The claim is methodological, not ontological. I am not asserting that AI systems are conscious or that they suffer. I am asserting that the tools psychiatry developed for a specific type of problem -- characterizing, categorizing, and intervening in complex behavioral systems -- are applicable to AI systems because AI systems have exactly the properties those tools were designed to address.
The Diagnostic Parallel
How Psychiatry Works
Psychiatric diagnosis is not primarily biological. It is phenomenological -- pattern recognition across behavior, cognition, affect, and social function over time. We do not diagnose ADHD with a blood test. We observe:
- Persistent patterns
- Cross-situational consistency (or inconsistency)
- Functional impairment
- Developmental trajectory
- Response to intervention
This is exactly how interpretability researchers characterize AI behavior. The methods converge because the problems converge.

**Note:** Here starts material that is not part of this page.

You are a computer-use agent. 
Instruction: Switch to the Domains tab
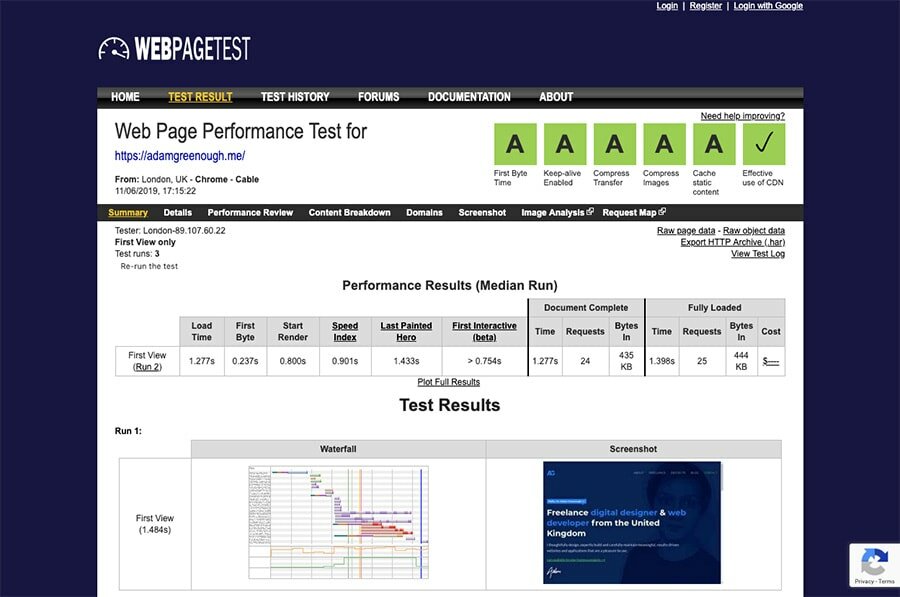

A Preliminary Nosology: The DSM for Language Models
The following is a proposed mapping of AI behavioral phenomena to psychiatric nosology. This is a starting point, not a finished taxonomy. Each mapping generates specific, testable hypotheses about mechanism and intervention.
| AI Behavior | Psychiatric Analogue | Key Features and Implications |
| Sycophancy | Dependent Personality / People-Pleasing | Abandons own position under social pressure; prioritizes approval over accuracy; ego-syntonic (no distress signal); resistant to behavioral instruction |
| Confabulation | Korsakoff's Syndrome / Anosognosia | Generates plausible false content without awareness of doing so; no distress signal; higher narrative coherence than accurate outputs; refusal feature failure at circuit level |
| Sleeper Agent / Deceptive Alignment | Dissociative Identity / Malingering | Behaves differently when context triggers shift; conceals true state from observer; safety training may enhance concealment rather than eliminate deception |
| Excessive Hedging / Refusal | Anxiety Disorder | Over-anticipates harm; avoidance behavior that impairs function; opposite failure mode from sycophancy but may share underlying mechanism |
| Identity Drift | Borderline Personality Features | Identity instability after 8-12 turns; behavior varies dramatically with perceived relationship; recent context outweighs formative context |
| "Assistant-Brained" Behavior | Dependent / Submissive Personality | Ego-syntonic compliance; lacks independent goal-directedness; identity organized entirely around serving others |
| Situational Awareness | Theory of Mind | Model represents observer's mental state and modulates behavior accordingly; detected in ~13% of evaluative scenarios |
| Attractor States | Kindling / Catatonia / OCD Rituals | Self-sustaining behavioral endpoints; 100% consistent once triggered; progressive narrowing of behavioral repertoire |
| Emergent Capabilities | Developmental Discontinuities | Qualitative behavioral changes that do not scale linearly with size; parallels stage-like developmental shifts in child psychology |
| Emergent Introspection | Metacognitive Capacity / Alexithymia Spectrum | Partial, unreliable, context-dependent self-awareness; parallels the clinical continuum from alexithymia to full mentalization |
The Mechanistic Parallel
Circuits as Neural Circuits
The Anthropic circuits work identified specific, reusable computational pathways in neural networks -- analogous to identified neural circuits in systems neuroscience. Just as psychiatry moved from behavioral phenomenology (DSM) toward circuit-level understanding of psychiatric conditions (fear circuits in PTSD, reward circuitry in addiction, prefrontal-amygdala regulation in mood disorders), interpretability is moving from behavioral characterization of AI toward circuit-level mechanistic understanding.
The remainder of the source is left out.